Russia experts suggested that Moscow, which has labeled weapons convoys coming into the country as legitimate military targets but has not thus far attacked them, may be preparing to do so.

“They have targeted supply depots in Ukraine itself, where some of these supplies have been stored,” said George Beebe, former director of Russia analysis at the CIA and Russia adviser to former vice president Dick Cheney. “The real question is do they go beyond attempting to target [the weapons] on Ukrainian territory, try to hit the supply convoys themselves and perhaps the NATO countries on the Ukrainian periphery” that serve as transfer points for the U.S. supplies.

If Russian forces stumble in the next phase of the war as they did in the first, “then I think the chances that Russia targets NATO supplies on NATO territory go up considerably,” Beebe said. “There has been an assumption on the part of a lot of us in the West that we could supply the Ukrainians really without limits and not bear significant risk of retaliation from Russia,” he said. “I think the Russians want to send a message here that that’s not true.”

The diplomatic note was dated Tuesday, as word first leaked of the new arms package that brought the total amount of U.S. military aid provided to Ukraine since the Feb. 24 invasion to $3.2 billion, according to Pentagon spokesman John Kirby. In a public announcement Wednesday, Biden said it would include “new capabilities tailored to the wider assault we expect Russia to launch in eastern Ukraine.”

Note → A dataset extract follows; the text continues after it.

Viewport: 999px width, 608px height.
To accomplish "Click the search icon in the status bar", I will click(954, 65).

The document, titled “On Russia’s concerns in the context of massive supplies of weapons and military equipment to the Kiev regime,” written in Russian with a translation provided, was forwarded to the State Department by the Russian Embassy in Washington.

The Russian Embassy did not respond to requests for comment.

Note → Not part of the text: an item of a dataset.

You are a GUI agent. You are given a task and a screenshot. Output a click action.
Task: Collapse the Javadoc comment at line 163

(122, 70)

Among the items Russia identified as “most sensitive” were “multiple launch rocket systems,” although the United States and its NATO allies are not believed to have supplied those weapons to Ukraine. Russia accused the allies of violating “rigorous principles” governing the transfer of weapons to conflict zones, and of being oblivious to “the threat of high-precision weapons falling into the hands of radical nationalists, extremists and bandit forces in Ukraine.”

It accused NATO of trying to pressure Ukraine to “abandon” sputtering, and so far unsuccessful, negotiations with Russia “in order to continue the bloodshed.” Washington, it said, was pressuring other countries to stop any military and technical cooperation with Russia, and those with Soviet-era weapons to transfer them to Ukraine.

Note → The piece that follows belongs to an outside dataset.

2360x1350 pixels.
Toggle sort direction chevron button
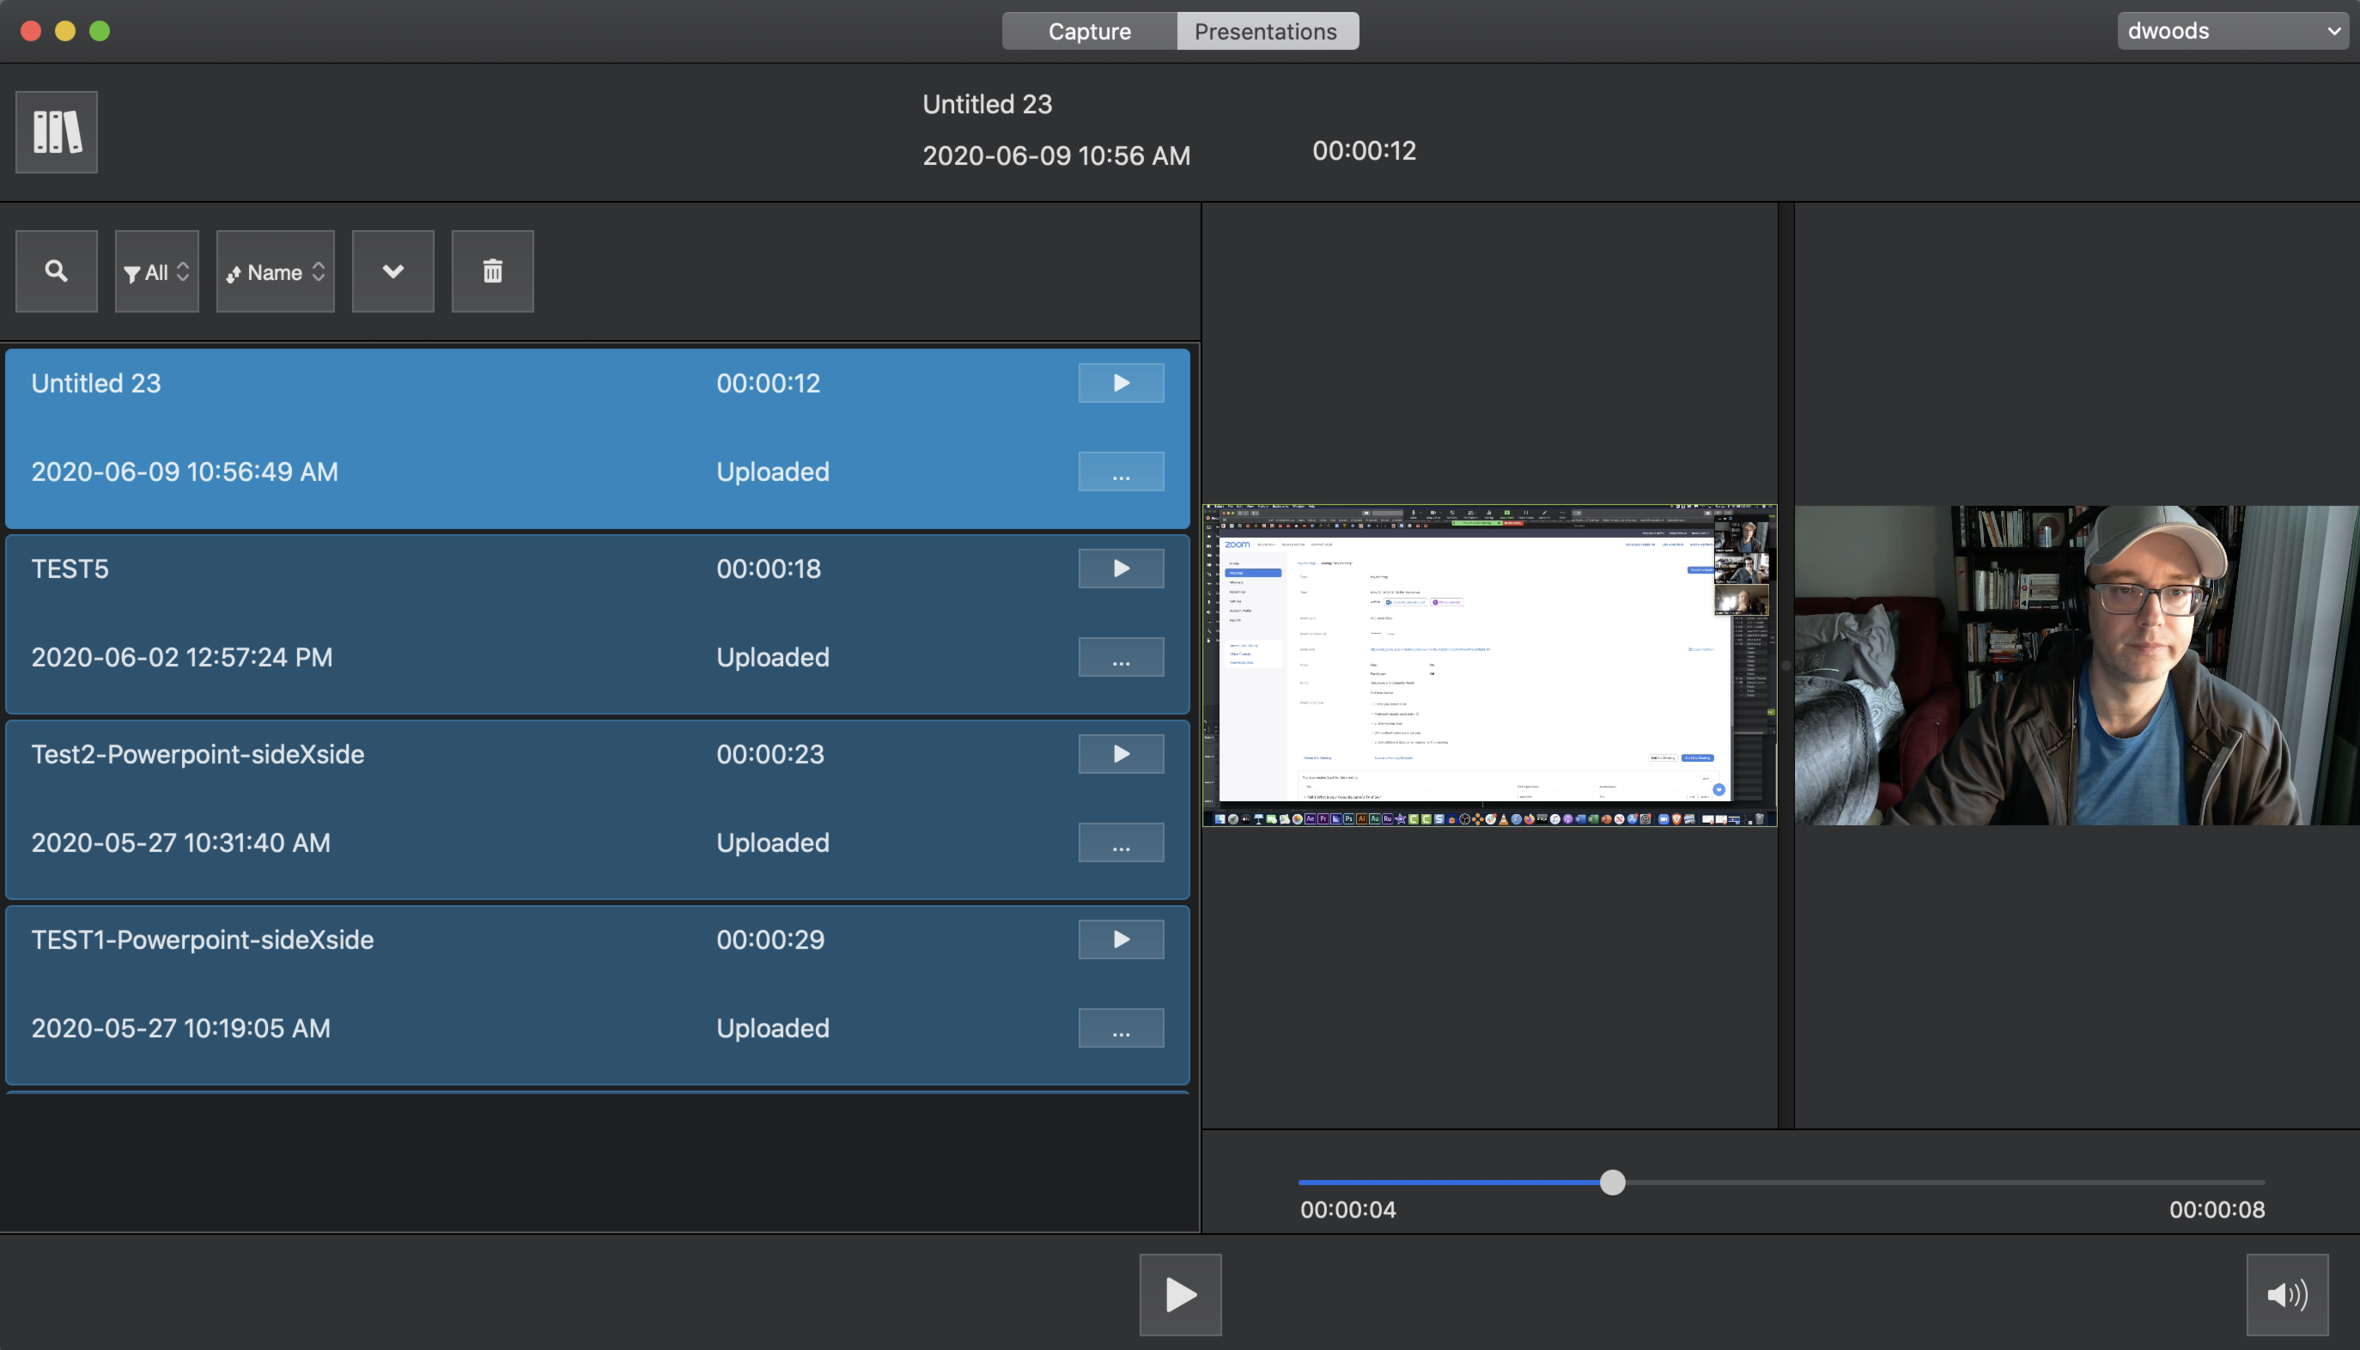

“We call on the United States and its allies to stop the irresponsible militarization of Ukraine, which implies unpredictable consequences for regional and international security,” the note said.

Putin says peace talks with Ukraine are at an ‘impasse’

Andrew Weiss, a former National Security Council director for Russian, Ukrainian and Eurasian affairs, and now vice president for studies at the Carnegie Endowment for International Peace, recalled that Russian President Vladimir Putin, in a speech on the February morning that the invasion began, warned that Western nations would face “consequences greater than any you have faced in history” if they became involved in the conflict.

Attention at the time focused on Putin’s reminder that Russia possesses a powerful nuclear arsenal, Weiss said, but it was also “a very explicit warning about not sending weapons into a conflict zone.” Having drawn a red line, he asked, are the Russians “now inclined to back that up?”

Such an attack would be “a very important escalatory move, first and foremost because it represents a threat to the West if they aren’t able to keep supplies flowing into Ukraine, which by extension might diminish Ukraine’s capacity for self-defense.” That risk “shouldn’t be downplayed,” he said, noting the added risk that an attempt to strike a convoy inside Ukraine could go awry over the border into NATO territory.

Senior U.S. defense officials remain concerned about the possibility of such attacks. “We don’t take any movement of weapons and systems going into Ukraine for granted,” Kirby said Thursday. “Not on any given day.”

Kirby said Ukrainian troops bring the weapons into Ukraine after the United States brings them into the region, and “the less we say about that, the better.”